» **Description of the task**
Repeat each line of the data exactly as written.
[[ Supplied material open ]]
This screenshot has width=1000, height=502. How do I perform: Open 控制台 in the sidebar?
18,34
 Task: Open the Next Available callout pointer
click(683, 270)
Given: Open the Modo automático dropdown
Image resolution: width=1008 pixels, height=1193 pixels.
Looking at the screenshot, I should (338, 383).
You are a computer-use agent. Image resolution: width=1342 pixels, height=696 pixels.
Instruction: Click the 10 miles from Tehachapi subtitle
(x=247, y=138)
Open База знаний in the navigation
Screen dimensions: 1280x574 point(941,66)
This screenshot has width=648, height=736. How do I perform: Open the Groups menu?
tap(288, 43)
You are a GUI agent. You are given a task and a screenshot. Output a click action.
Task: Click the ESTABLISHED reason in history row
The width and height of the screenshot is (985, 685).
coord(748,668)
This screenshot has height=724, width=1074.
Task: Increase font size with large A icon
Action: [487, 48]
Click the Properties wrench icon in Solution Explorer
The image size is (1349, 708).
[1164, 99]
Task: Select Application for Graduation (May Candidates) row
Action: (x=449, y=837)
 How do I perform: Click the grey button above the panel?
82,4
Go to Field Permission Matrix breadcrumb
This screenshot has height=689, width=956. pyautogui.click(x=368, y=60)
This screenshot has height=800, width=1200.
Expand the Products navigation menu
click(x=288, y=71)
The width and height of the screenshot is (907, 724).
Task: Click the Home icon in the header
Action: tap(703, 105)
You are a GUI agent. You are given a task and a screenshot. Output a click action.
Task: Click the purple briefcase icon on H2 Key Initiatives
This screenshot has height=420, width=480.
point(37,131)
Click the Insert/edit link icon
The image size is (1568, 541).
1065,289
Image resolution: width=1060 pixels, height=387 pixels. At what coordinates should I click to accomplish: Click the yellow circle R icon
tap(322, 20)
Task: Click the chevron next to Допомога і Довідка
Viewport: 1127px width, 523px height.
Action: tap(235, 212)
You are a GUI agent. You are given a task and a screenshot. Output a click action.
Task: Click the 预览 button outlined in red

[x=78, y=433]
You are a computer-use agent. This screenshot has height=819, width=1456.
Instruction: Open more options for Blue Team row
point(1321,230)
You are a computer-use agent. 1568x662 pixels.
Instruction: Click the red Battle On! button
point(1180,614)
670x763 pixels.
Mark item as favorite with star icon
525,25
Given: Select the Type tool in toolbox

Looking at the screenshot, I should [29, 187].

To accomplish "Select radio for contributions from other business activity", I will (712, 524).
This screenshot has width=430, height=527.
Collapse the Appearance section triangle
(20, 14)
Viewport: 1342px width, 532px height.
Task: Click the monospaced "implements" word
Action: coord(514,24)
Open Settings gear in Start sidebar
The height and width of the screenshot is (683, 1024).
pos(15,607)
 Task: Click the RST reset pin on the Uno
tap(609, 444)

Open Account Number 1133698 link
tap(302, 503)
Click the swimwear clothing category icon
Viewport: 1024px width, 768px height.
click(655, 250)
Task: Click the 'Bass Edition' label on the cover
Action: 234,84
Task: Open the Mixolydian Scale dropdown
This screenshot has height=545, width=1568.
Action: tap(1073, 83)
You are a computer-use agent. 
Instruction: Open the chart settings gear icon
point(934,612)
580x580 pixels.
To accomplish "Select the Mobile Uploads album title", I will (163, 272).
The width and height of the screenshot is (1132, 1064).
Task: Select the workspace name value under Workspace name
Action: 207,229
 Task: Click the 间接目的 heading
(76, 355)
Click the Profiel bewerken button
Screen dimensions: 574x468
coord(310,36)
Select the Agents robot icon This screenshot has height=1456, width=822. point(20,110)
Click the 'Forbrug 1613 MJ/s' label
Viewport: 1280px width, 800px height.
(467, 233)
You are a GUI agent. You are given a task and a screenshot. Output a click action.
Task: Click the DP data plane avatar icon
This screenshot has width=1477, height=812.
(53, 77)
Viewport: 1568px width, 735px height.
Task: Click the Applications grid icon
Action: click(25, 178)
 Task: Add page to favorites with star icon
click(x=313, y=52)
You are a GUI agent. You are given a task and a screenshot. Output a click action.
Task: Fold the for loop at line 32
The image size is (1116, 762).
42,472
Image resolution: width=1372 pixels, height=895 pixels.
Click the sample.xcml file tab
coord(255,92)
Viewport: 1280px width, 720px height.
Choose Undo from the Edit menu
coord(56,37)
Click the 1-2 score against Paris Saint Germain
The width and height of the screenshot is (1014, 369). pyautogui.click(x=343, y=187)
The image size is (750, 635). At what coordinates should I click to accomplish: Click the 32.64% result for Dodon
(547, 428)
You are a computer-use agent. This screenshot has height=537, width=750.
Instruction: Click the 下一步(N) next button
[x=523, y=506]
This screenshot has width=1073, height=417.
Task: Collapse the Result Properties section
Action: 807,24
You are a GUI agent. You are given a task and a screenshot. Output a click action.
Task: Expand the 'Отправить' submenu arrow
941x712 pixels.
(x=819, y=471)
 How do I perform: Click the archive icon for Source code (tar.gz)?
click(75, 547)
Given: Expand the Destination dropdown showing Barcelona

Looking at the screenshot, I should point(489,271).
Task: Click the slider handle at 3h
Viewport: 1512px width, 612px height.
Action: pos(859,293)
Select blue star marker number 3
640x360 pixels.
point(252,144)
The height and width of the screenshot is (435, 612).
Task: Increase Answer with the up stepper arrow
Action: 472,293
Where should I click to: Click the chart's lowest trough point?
[[ Supplied material closed ]]
» **Exercise response**
This screenshot has width=1000, height=502. How do I perform: Open 控制台 in the sidebar?
18,34
 Task: Open the Next Available callout pointer
click(683, 270)
Given: Open the Modo automático dropdown
Image resolution: width=1008 pixels, height=1193 pixels.
Looking at the screenshot, I should (338, 383).
You are a computer-use agent. Image resolution: width=1342 pixels, height=696 pixels.
Instruction: Click the 10 miles from Tehachapi subtitle
(x=247, y=138)
Open База знаний in the navigation
Screen dimensions: 1280x574 point(941,66)
This screenshot has width=648, height=736. How do I perform: Open the Groups menu?
tap(288, 43)
You are a GUI agent. You are given a task and a screenshot. Output a click action.
Task: Click the ESTABLISHED reason in history row
The width and height of the screenshot is (985, 685).
coord(748,668)
This screenshot has height=724, width=1074.
Task: Increase font size with large A icon
Action: [487, 48]
Click the Properties wrench icon in Solution Explorer
The image size is (1349, 708).
[1164, 99]
Task: Select Application for Graduation (May Candidates) row
Action: (x=449, y=837)
 How do I perform: Click the grey button above the panel?
82,4
Go to Field Permission Matrix breadcrumb
This screenshot has height=689, width=956. pyautogui.click(x=368, y=60)
This screenshot has height=800, width=1200.
Expand the Products navigation menu
click(x=288, y=71)
The width and height of the screenshot is (907, 724).
Task: Click the Home icon in the header
Action: tap(703, 105)
You are a GUI agent. You are given a task and a screenshot. Output a click action.
Task: Click the purple briefcase icon on H2 Key Initiatives
This screenshot has height=420, width=480.
point(37,131)
Click the Insert/edit link icon
The image size is (1568, 541).
1065,289
Image resolution: width=1060 pixels, height=387 pixels. At what coordinates should I click to accomplish: Click the yellow circle R icon
tap(322, 20)
Task: Click the chevron next to Допомога і Довідка
Viewport: 1127px width, 523px height.
Action: tap(235, 212)
You are a GUI agent. You are given a task and a screenshot. Output a click action.
Task: Click the 预览 button outlined in red

[x=78, y=433]
You are a computer-use agent. This screenshot has height=819, width=1456.
Instruction: Open more options for Blue Team row
point(1321,230)
You are a computer-use agent. 1568x662 pixels.
Instruction: Click the red Battle On! button
point(1180,614)
670x763 pixels.
Mark item as favorite with star icon
525,25
Given: Select the Type tool in toolbox

Looking at the screenshot, I should [29, 187].

To accomplish "Select radio for contributions from other business activity", I will (712, 524).
This screenshot has width=430, height=527.
Collapse the Appearance section triangle
(20, 14)
Viewport: 1342px width, 532px height.
Task: Click the monospaced "implements" word
Action: coord(514,24)
Open Settings gear in Start sidebar
The height and width of the screenshot is (683, 1024).
pos(15,607)
 Task: Click the RST reset pin on the Uno
tap(609, 444)

Open Account Number 1133698 link
tap(302, 503)
Click the swimwear clothing category icon
Viewport: 1024px width, 768px height.
click(655, 250)
Task: Click the 'Bass Edition' label on the cover
Action: 234,84
Task: Open the Mixolydian Scale dropdown
This screenshot has height=545, width=1568.
Action: tap(1073, 83)
You are a computer-use agent. 
Instruction: Open the chart settings gear icon
point(934,612)
580x580 pixels.
To accomplish "Select the Mobile Uploads album title", I will (163, 272).
The width and height of the screenshot is (1132, 1064).
Task: Select the workspace name value under Workspace name
Action: 207,229
 Task: Click the 间接目的 heading
(76, 355)
Click the Profiel bewerken button
Screen dimensions: 574x468
coord(310,36)
Select the Agents robot icon This screenshot has height=1456, width=822. point(20,110)
Click the 'Forbrug 1613 MJ/s' label
Viewport: 1280px width, 800px height.
(467, 233)
You are a GUI agent. You are given a task and a screenshot. Output a click action.
Task: Click the DP data plane avatar icon
This screenshot has width=1477, height=812.
(53, 77)
Viewport: 1568px width, 735px height.
Task: Click the Applications grid icon
Action: click(25, 178)
 Task: Add page to favorites with star icon
click(x=313, y=52)
You are a GUI agent. You are given a task and a screenshot. Output a click action.
Task: Fold the for loop at line 32
The image size is (1116, 762).
42,472
Image resolution: width=1372 pixels, height=895 pixels.
Click the sample.xcml file tab
coord(255,92)
Viewport: 1280px width, 720px height.
Choose Undo from the Edit menu
coord(56,37)
Click the 1-2 score against Paris Saint Germain
The width and height of the screenshot is (1014, 369). pyautogui.click(x=343, y=187)
The image size is (750, 635). At what coordinates should I click to accomplish: Click the 32.64% result for Dodon
(547, 428)
You are a computer-use agent. This screenshot has height=537, width=750.
Instruction: Click the 下一步(N) next button
[x=523, y=506]
This screenshot has width=1073, height=417.
Task: Collapse the Result Properties section
Action: 807,24
You are a GUI agent. You are given a task and a screenshot. Output a click action.
Task: Expand the 'Отправить' submenu arrow
941x712 pixels.
(x=819, y=471)
 How do I perform: Click the archive icon for Source code (tar.gz)?
click(75, 547)
Given: Expand the Destination dropdown showing Barcelona

Looking at the screenshot, I should point(489,271).
Task: Click the slider handle at 3h
Viewport: 1512px width, 612px height.
Action: pos(859,293)
Select blue star marker number 3
640x360 pixels.
point(252,144)
The height and width of the screenshot is (435, 612).
Task: Increase Answer with the up stepper arrow
Action: 472,293
Where should I click to: Click the chart's lowest trough point?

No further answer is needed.